The high quality downbeat film was shot under harsh conditions in California’s Mojave desert, where the stifling heat, blowing sand (caused by blowing airplane propellers) and wind made the shoot difficult. It remains a great work of art despite the exhibitors forcing the filmmaker to tack on an unneeded happy ending.
It opens with the innocent and destitute young farm girl Letty Mason (Lillian Gish) traveling by train from her hometown of Virginia to the barren Texas prairie to stay with her clueless but friendly married cousin Beverly (Edward Earle), a struggling cattle man married to the overbearing witch-like Cora (Dorothy Cumming).

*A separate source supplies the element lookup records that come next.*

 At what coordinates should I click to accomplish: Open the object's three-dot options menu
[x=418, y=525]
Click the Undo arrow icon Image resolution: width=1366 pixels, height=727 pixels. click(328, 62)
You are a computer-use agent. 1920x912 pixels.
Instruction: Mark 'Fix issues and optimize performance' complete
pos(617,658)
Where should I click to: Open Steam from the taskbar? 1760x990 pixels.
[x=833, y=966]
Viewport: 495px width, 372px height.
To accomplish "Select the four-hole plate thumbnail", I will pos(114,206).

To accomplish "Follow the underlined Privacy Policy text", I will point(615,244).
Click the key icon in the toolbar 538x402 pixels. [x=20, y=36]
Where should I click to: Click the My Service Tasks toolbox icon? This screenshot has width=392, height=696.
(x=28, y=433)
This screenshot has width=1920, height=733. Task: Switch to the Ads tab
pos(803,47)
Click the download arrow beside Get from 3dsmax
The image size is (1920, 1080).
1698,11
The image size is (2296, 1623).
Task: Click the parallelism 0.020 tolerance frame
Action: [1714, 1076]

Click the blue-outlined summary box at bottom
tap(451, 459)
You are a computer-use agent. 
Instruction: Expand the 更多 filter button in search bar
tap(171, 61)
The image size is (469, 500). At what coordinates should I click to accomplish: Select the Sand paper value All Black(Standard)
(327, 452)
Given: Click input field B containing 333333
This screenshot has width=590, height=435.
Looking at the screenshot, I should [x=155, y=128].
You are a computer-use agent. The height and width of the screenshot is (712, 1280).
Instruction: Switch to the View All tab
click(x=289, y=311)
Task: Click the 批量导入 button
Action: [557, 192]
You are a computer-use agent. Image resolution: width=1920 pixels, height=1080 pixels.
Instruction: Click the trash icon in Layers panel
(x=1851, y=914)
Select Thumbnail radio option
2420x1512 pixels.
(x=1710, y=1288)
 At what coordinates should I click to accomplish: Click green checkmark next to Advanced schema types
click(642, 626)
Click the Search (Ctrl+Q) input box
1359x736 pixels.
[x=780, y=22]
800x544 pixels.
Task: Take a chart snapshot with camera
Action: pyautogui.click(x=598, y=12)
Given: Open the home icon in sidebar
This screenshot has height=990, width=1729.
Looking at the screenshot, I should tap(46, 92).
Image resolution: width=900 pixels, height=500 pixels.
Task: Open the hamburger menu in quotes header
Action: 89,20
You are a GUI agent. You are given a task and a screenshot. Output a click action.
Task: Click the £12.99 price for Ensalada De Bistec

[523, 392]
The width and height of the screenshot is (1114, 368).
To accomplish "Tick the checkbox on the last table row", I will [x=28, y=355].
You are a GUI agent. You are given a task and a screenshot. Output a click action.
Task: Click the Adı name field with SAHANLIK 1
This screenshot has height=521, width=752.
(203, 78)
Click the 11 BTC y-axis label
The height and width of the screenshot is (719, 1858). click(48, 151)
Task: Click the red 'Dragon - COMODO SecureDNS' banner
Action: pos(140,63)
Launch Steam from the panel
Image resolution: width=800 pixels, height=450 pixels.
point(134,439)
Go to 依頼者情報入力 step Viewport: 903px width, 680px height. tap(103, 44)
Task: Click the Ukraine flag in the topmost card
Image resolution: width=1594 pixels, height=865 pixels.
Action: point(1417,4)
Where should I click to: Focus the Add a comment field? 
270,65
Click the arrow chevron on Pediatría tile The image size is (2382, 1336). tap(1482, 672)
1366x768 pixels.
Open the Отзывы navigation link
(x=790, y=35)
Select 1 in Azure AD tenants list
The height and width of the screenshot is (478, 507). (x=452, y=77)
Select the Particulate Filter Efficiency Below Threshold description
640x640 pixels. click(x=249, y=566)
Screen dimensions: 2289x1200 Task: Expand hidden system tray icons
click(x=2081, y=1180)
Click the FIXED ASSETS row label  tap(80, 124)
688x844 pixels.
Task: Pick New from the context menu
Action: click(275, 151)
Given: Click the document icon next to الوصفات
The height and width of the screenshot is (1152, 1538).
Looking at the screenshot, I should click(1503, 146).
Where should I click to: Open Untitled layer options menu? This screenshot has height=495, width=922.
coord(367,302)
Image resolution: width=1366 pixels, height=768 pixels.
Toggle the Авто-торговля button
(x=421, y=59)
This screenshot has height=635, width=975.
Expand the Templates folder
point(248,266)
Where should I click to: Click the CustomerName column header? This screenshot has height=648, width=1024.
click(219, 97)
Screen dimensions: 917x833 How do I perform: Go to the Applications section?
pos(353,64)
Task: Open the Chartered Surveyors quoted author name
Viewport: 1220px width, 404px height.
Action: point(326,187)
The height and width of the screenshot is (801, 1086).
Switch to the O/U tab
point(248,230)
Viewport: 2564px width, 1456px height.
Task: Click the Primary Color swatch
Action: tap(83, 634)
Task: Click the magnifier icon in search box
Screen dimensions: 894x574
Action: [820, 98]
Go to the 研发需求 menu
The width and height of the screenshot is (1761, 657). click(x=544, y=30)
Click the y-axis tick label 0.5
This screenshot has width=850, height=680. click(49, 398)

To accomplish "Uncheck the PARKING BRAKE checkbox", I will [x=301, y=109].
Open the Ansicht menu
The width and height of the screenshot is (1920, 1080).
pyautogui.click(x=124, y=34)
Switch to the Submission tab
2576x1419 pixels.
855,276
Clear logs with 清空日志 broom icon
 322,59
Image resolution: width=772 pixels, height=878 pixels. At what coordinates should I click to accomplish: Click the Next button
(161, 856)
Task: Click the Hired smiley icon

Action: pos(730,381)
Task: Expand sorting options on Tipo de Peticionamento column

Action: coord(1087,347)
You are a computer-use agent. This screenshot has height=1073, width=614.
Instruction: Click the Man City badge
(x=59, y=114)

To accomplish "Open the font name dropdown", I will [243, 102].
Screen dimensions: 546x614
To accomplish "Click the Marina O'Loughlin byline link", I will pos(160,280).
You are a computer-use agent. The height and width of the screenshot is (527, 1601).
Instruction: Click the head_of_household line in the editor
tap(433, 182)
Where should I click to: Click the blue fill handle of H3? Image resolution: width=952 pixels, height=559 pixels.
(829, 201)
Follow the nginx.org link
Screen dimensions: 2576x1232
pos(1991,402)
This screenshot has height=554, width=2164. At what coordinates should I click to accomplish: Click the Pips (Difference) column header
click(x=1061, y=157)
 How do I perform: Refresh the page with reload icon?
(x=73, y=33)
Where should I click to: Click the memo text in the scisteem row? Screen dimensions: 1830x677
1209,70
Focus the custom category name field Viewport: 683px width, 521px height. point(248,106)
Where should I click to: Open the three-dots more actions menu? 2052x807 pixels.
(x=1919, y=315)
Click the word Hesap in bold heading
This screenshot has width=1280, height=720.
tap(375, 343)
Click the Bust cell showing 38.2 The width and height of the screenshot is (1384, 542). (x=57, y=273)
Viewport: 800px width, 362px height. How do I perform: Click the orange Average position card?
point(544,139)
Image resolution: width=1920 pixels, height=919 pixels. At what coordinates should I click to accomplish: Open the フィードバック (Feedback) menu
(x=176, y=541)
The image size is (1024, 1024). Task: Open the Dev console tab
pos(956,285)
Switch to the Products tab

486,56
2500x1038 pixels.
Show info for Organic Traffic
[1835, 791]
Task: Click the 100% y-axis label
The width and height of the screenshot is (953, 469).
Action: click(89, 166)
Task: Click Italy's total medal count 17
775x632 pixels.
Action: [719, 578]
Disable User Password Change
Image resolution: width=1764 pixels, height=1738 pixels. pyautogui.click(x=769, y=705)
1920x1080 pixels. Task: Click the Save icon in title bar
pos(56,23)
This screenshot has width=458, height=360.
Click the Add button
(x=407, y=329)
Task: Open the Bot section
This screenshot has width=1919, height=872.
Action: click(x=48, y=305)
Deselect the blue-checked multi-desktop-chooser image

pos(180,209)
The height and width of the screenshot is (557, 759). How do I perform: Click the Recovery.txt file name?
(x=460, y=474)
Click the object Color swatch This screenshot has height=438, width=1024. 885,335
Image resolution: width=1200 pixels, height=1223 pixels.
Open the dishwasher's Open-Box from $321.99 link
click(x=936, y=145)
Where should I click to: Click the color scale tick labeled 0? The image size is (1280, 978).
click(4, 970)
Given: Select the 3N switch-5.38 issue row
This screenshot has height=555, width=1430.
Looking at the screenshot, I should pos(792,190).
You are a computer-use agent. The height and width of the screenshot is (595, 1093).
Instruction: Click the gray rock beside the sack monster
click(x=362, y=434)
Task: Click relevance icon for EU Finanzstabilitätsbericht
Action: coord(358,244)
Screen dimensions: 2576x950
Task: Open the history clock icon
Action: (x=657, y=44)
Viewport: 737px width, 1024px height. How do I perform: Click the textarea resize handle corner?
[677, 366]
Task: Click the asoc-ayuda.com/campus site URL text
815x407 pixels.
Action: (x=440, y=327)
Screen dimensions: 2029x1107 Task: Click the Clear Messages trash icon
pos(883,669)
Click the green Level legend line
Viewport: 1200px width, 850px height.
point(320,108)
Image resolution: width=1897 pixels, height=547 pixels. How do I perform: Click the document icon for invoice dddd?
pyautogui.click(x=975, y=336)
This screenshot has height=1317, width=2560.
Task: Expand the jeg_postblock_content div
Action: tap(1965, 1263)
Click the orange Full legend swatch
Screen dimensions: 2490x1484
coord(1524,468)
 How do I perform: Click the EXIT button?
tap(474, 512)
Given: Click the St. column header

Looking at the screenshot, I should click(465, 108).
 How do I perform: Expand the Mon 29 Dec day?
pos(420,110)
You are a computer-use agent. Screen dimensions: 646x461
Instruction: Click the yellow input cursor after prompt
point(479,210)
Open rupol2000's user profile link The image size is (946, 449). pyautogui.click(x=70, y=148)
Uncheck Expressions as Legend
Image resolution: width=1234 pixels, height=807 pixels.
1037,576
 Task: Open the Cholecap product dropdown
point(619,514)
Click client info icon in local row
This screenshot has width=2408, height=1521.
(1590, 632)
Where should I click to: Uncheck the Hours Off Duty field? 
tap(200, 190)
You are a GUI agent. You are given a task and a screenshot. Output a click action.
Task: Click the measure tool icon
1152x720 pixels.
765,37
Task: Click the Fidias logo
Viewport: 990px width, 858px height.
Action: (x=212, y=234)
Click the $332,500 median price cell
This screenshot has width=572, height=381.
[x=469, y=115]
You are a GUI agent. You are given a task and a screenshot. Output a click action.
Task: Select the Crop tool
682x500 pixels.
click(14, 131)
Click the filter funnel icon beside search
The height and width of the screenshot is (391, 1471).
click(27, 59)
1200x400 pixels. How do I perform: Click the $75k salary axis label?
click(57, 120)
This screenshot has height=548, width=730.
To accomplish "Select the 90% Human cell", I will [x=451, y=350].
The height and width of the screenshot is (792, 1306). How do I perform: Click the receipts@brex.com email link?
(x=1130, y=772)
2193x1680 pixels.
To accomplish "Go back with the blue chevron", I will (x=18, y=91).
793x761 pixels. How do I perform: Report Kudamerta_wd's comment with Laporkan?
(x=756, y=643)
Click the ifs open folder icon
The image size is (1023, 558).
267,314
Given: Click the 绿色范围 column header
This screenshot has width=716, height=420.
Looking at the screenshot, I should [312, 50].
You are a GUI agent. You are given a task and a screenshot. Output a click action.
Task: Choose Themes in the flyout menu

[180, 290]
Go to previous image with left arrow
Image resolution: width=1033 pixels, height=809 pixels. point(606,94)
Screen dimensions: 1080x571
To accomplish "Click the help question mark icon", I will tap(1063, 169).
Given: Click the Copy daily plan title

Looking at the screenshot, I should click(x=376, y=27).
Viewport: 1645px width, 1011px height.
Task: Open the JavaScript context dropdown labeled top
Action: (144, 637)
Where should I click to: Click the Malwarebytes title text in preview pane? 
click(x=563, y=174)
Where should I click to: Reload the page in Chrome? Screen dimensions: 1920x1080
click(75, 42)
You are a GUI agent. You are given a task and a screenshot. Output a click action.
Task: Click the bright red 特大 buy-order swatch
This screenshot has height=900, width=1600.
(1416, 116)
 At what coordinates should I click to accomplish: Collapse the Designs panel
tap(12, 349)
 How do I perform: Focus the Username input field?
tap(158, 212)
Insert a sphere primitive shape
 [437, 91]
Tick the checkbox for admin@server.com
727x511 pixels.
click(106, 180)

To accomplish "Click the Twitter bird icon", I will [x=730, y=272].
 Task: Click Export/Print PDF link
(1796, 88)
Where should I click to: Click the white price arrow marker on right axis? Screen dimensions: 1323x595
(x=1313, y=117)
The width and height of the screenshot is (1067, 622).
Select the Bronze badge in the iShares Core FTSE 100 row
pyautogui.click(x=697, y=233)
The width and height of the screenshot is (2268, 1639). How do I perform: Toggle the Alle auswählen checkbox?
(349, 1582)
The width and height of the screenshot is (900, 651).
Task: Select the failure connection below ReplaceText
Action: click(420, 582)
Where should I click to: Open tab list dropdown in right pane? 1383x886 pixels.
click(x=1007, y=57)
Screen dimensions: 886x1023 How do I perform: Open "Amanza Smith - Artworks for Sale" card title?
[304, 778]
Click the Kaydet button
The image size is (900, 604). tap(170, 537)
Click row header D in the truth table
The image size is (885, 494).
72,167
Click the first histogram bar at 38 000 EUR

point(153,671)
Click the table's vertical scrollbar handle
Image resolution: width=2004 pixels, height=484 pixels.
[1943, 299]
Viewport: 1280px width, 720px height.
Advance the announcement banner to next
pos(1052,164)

The impoverished couple are raising three children in the harsh region, all of whom find more warmth from Letty than mom. On the train Letty was wooed by the cocky Fort Worth cattle trader Wirt Roddy (Montagu Love), who promises to return to see her again.
The extremely jealous Cora, thinking the guest is out to steal her man, forces Letty to marry one of her local two crude suitors, Lige (Lars Hanson) or Sourdough (William Orlamond), even if she doesn’t care for either man, or she will be given the boot. When suitor Roddy returns, he says he’s already married but wishes Letty to be his mistress. She rejects him, but with no fare money home the depressed Letty has no choice but to marry Lige, despite despising both him and the dustbowl’s constant howling prairie wind. Refusing to sleep with Lige in his bare shack, he respects her wishes and says he will earn money for her fare home. During a severe northerner, Lige goes on a cattle round-up while the scoundrel Roddy returns and attempts to rape Letty. In despair, Letty reluctantly kills the aggressive Roddy with his own gun. When Lige returns, Letty informs him that she learned to love him and is no longer afraid of the wind or wants to leave.
For Seastrom, he had enough of Hollywood after this interference incident by the studio suits and he fled back to Sweden.